2004 5 min Color mini-DV US/ Sweden • West Coast Premiere

In her observation of daily life, Hayashi plays with three elements: the creation of identity, media culture, and our own desire to be somebody else. By focusing on two prominent figures in mass media culture, Marilyn Monroe and Betty Boop, the video demonstrates how these three elements intermingle.

Perhaps the Singer Is Dead Mary Billyou

2004 6:30 min Color mini-DV US

Waves of television roll-bars lull the viewer into a false demi-sleep while subtitled text accuses the audience: “You’d make a terrible witness.”

Big Shtick Courtney Egan

2003 3 min Color mini-DV US • West Coast Premiere

How did that fluke of evolution, the opposable thumb, influence entertainment?

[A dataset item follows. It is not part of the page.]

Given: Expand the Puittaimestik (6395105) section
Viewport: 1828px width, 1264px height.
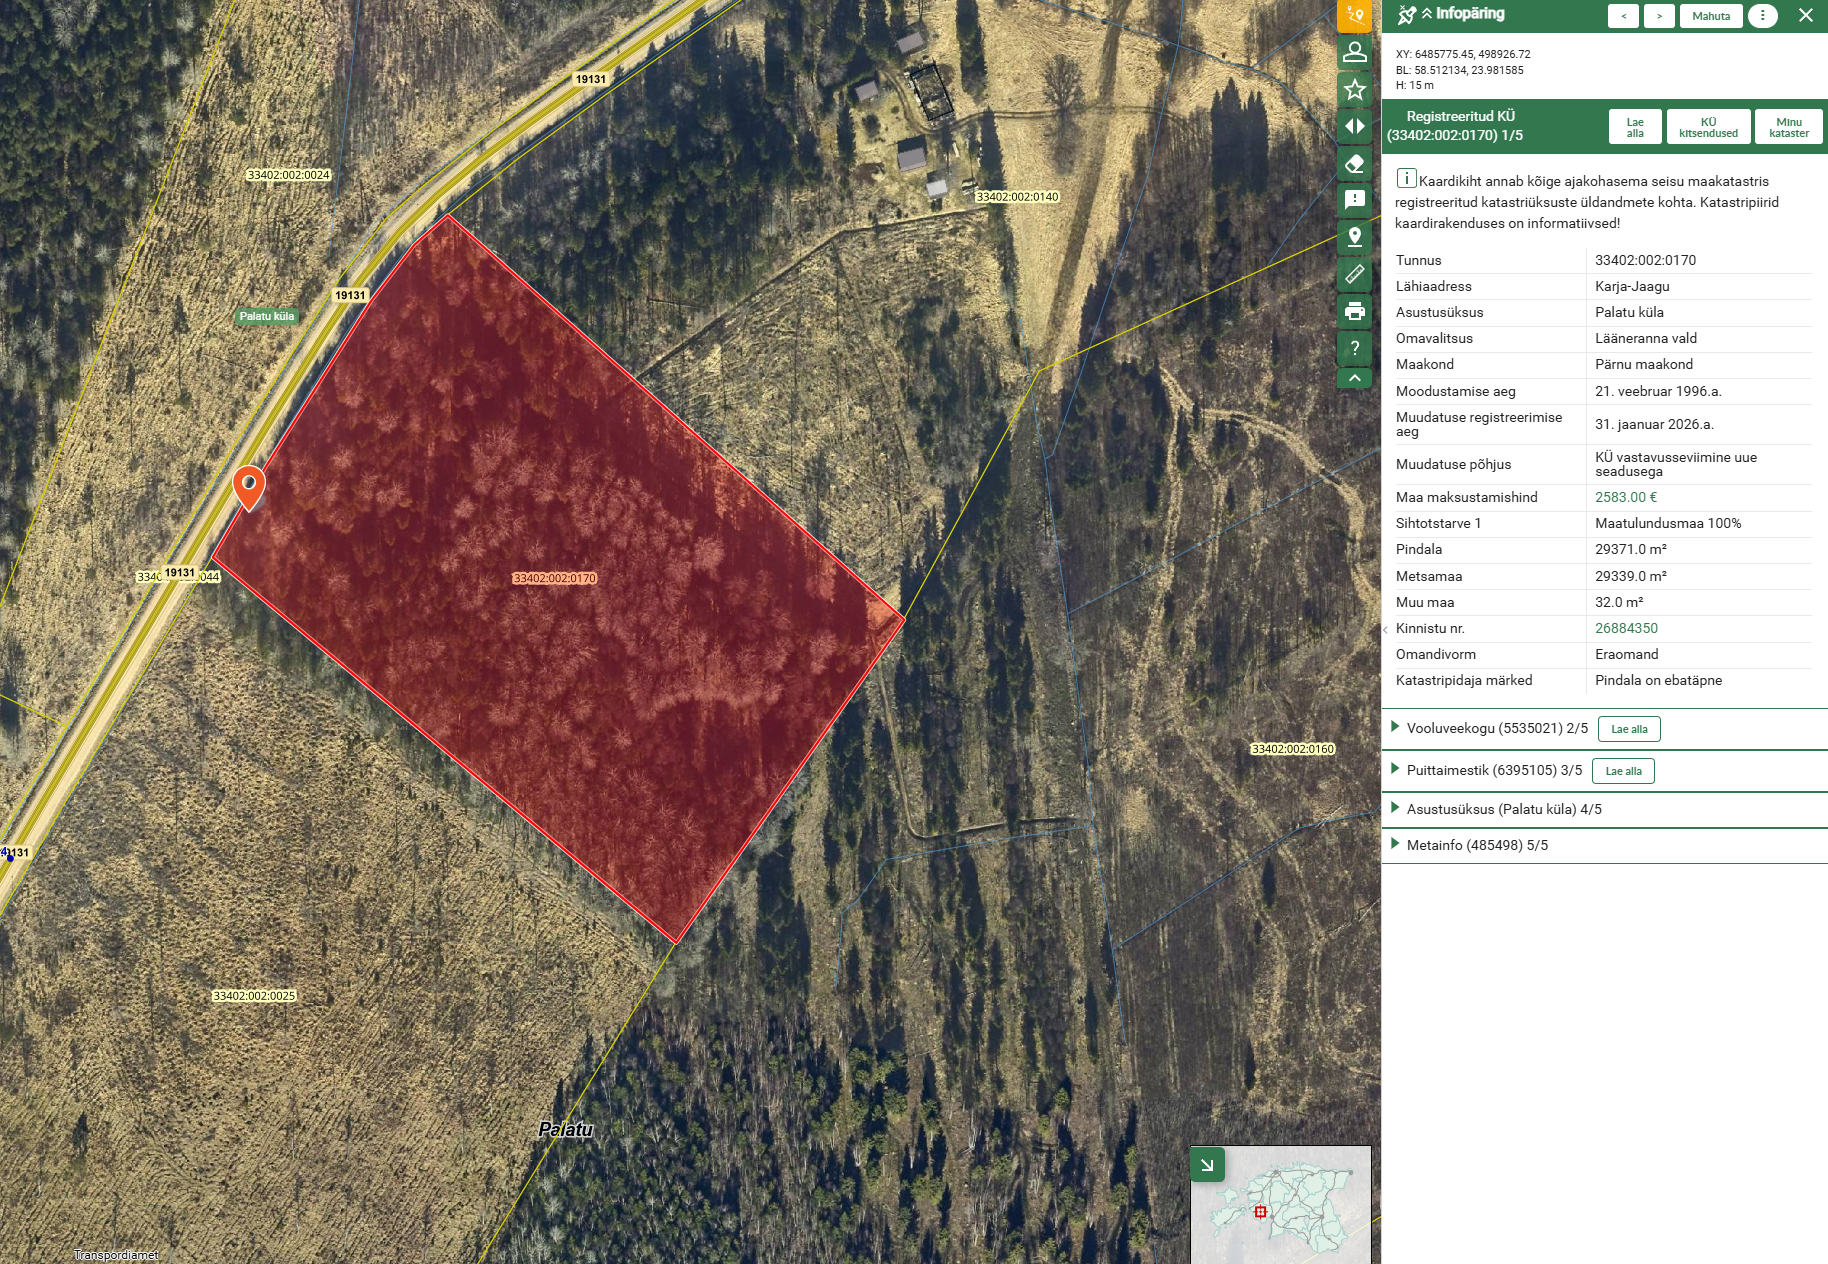Looking at the screenshot, I should [x=1395, y=770].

This video makes the case that “the shtick is the stick.”

Pounds Per Square Inch Heather Posner

2004 5:50 min Color 16mm US • World Premiere

A young woman recalls a dream involving a make-out session in a bathroom. She attempts to solve the riddle of heterosexual feminist fantasy.

Where’s My Boyfriend? Gretchen Hogue

2005 2 min Color mini-DV US • CA Premiere

A biological clock explosion of penises and fetuses. This one’s for the ladies. Can you hear the ticking?

 

http://www.madcatfilmfestival.org

 

About the curator:

 

Ariella J. Ben-Dov is the co-founder, director and curator of the MadCat Women’s International Film Festival. MadCat promotes cutting-edge films and videos by women directors from around the globe. The festival celebrates its annual event each September in the Bay Area and tours each spring to more than 20 museums, art houses and universities around the country. Ben-Dov also writes about documentary and avant-garde film for publications such as The Independent Film and Video Monthly and Release Print. She wrote a review of Barbara Hammer’s seminal film, Dyketactics, to be published in a chronicling the history of experimental film. Ben-Dov was recently invited to curate the Flaherty Film Seminar, a week long seminar which will take place in June 2006.

 

Ben-Dov was the program coordinator for the House of Docs at the Sundance Film Festival. The House of Docs is a ten-day conference exploring all aspects of documentary filmmaking. In addition, Ben-Dov is the founding director for the PlanetOut Short Movie Awards, which promotes excellence in filmmaking by giving out

$15,000 in cash awards to filmmakers.

 

Ben-Dov has participated in and moderated panels on alternative exhibition, documentary film and experimental filmmaking at: Sundance Film Festival, San Francisco International Lesbian and Gay Film Festival and Bay Area LadyFest. She has been a juror and panel chairwoman at the San Francisco International Film Festival. In addition, she has acted as a juror for the New York Underground Film Festival, San Francisco Arts Commission, Horizons Foundation, Marin Arts Council, San Francisco International Lesbian and Gay Film Festival, and the Milan Lesbian and Gay Film Festival.

 

Ben-Dov has received grants from the National Endowment for the Arts, Academy Foundation, San Francisco Arts Commission, Fleishhacker Foundation, Gerbode Foundation, and the Zellerbach Family Fund among others.

 

Also a filmmaker, Ben-Dov produced THAT’S A FAMILY! for the Academy-Award winning documentary film company Women’s Educational Media. THAT’S A FAMILY! is an educational documentary for children about family diversity and was recently awarded a Cine Golden Eagle. Ben-Dov also produced PUMP, an award-winning film that screened at festivals internationally and received many awards, including Best Experimental Short at the Chicago Lesbian and Gay Film Festival and a special award at the Ann Arbor Film Festival.